The Eclectic One

…Because labels are a poor substitute for thinking

Bailout: The text released

Posted by Bill Nance on September 29, 2008

The text of the proposed legislation which would enable a government bailout of Wall Street has been released.

My opinion? It stinks only slightly less than the original proposed plan.

The fundamental problem I had with the original plan was that it was a giant transfer of authority to the Executive Branch under the auspices of the Department of the Treasury. The text of the proposed bill doesn’t change that fundamental. The program will still be managed by fiat of the Secretary of the Treasury. The legislation calls for the secretary to “consult” with HUD, the Federal Reserve Board and other federal agencies, but “consulting” means whatever the secretary wants it to mean. There is no binding requirement to abide by advice.

As for oversight, it’s there, but it’s very weak.

It also contains a provision for acquisition of mortgage-based assets which would allow some companies to sell them to the government for more than they paid for them. Granted this is limited to assets acquired by mergers and acquisitions, but it still potentially leaves taxpayers holding the bag while rescuing wall street companies from suffering the consequences their own poor judgment.
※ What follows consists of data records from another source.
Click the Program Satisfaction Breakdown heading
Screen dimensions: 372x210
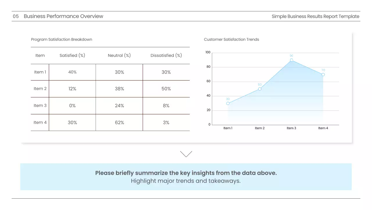(x=62, y=39)
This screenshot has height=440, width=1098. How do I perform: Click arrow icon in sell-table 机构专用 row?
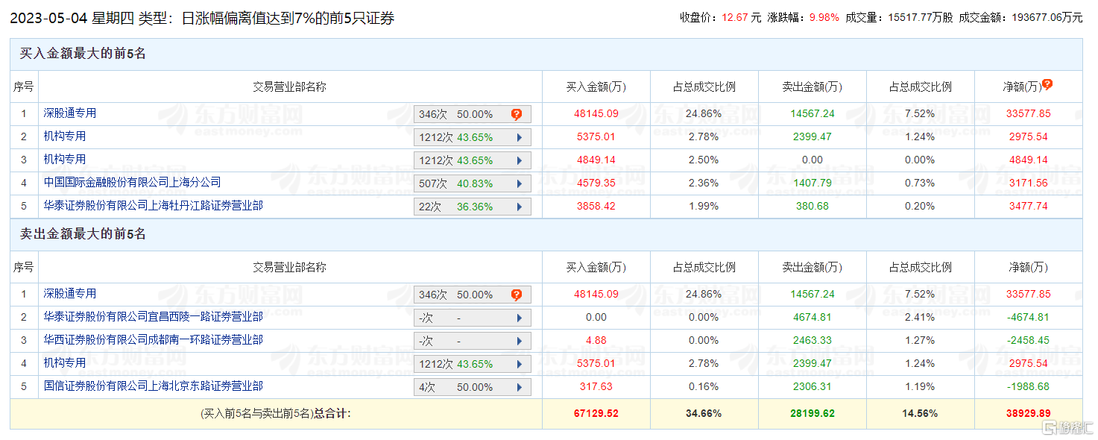[520, 364]
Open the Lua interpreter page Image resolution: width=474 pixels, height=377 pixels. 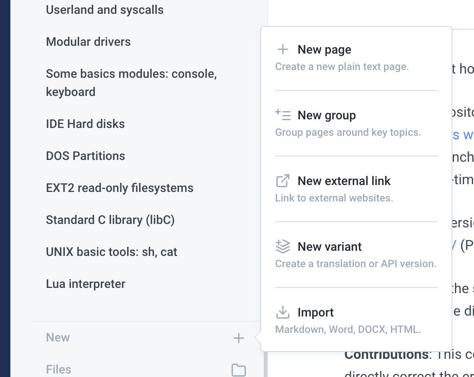click(x=86, y=284)
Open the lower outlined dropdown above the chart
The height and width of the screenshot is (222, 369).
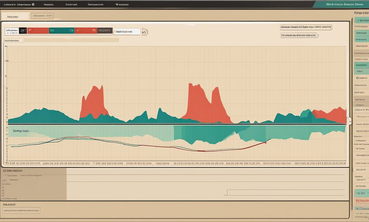point(299,35)
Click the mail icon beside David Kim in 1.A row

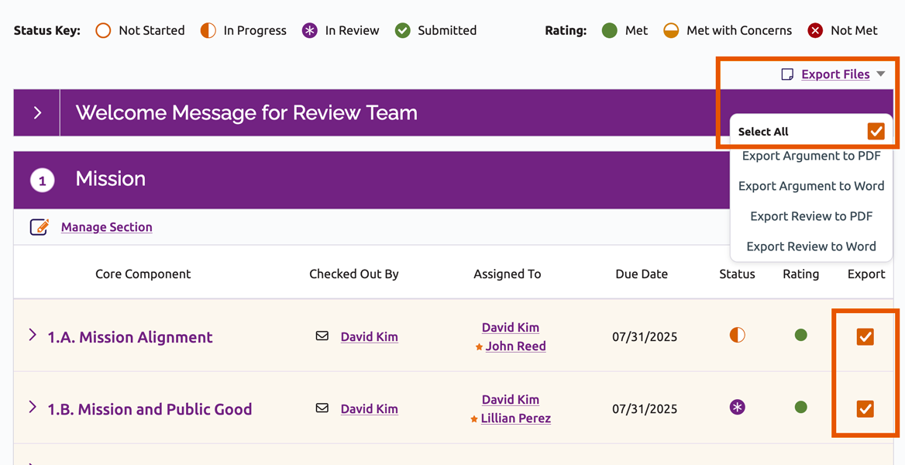pyautogui.click(x=322, y=336)
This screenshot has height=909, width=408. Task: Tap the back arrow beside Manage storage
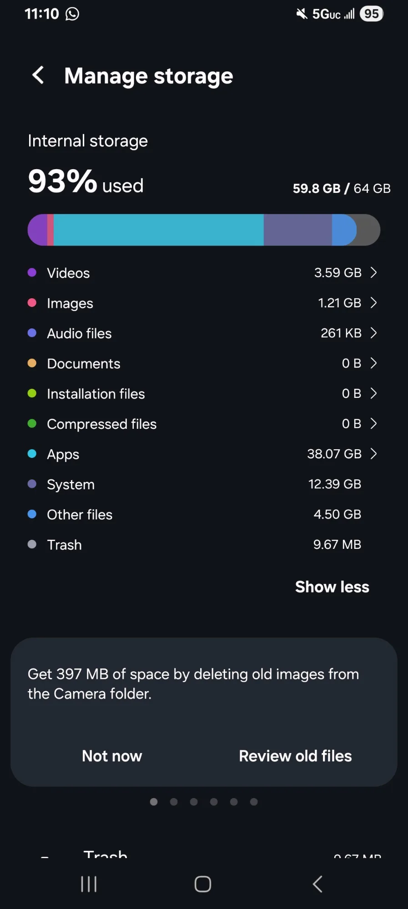coord(39,75)
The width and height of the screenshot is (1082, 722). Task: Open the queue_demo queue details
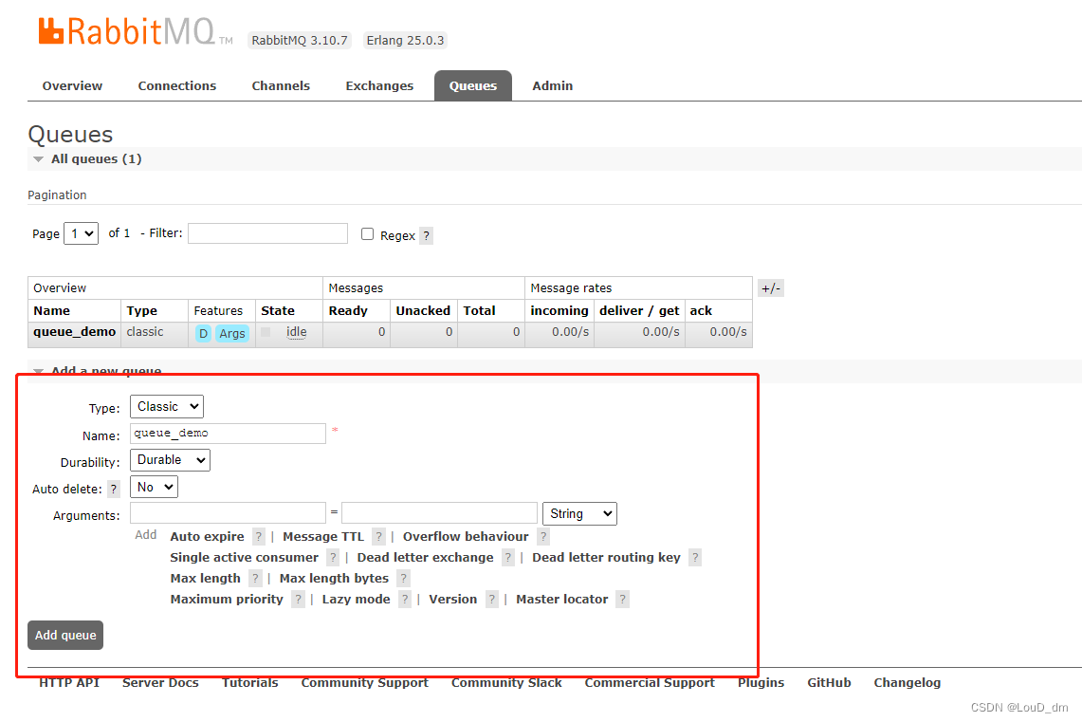pos(74,332)
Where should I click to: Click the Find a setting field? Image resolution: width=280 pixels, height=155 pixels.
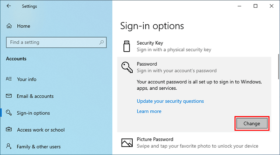point(56,42)
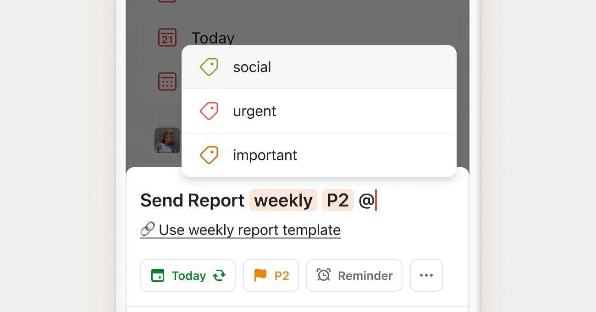The width and height of the screenshot is (596, 312).
Task: Click the Today calendar icon in the sidebar
Action: (x=167, y=38)
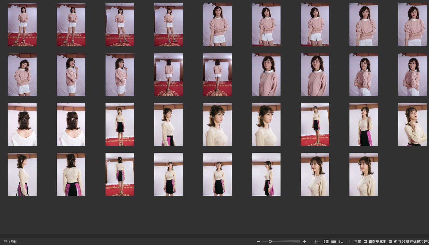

This paragraph is what I’m talking about:

In making purchases under the authority of this Act, the Secretary shall take such steps as may be necessary to prevent unjust enrichment of financial institutions participating in a program established under this section, including bypreventing the sale of a troubled asset to the Secretary at a higher price than what the seller paid to purchase the asset. This subsection does not apply to troubled assets acquired in a merger or acquisition, or a purchase of assets from a financial institution in conservatorship or receivership, or that has initiated bankruptcy proceedings 22 under title 11, United States Code. (emphasis mine)

The one very good part of the bill is that it specifically addresses loan servicing for acquired assets. As I wrote here, quality loan servicing can prevent a lot of mortgages from ever going to foreclosure, and I’m very pleased to see congress stuck in this provision.

But with the above exception, the bill is essentially what Paulson originally asked for. It has a little more oversight (though not a lot), some provisions protecting taxpayers (though not enough) and some various fig-leafs behind which congress will try to hide this November.

In case you’ve read about the Republican provision for government insurance for banks, let me assure you that provision is a crock. It does nothing to protect taxpayers and frankly was a political stunt that probably hurt everyone by distracting from more important things which could have been included in the bill.

Don’t fall for this Republican fig-leaf, because that’s exactly what it is.

The insurance provision basically offers government insurance to asset-holders which would guarantee against mortgage defaults or “other events” which would cause the associated assets to fail to pay. Unfortunately, the premiums necessary for such a program would be so high that no one is going to take advantage of it. Companies like AIG already offered such insurance, but did so at premiums well below what proper actuarial analysis would have demanded. Had they been charging a fair-market rate for these premiums, they would have never sold a policy. The government program won’t improve this.

So what we’re left with is a bill that still transfers massive power to the execitive, still spends about the same amount of money (if in smaller chunks), and provides questionable oversight. I think congress can and should do better.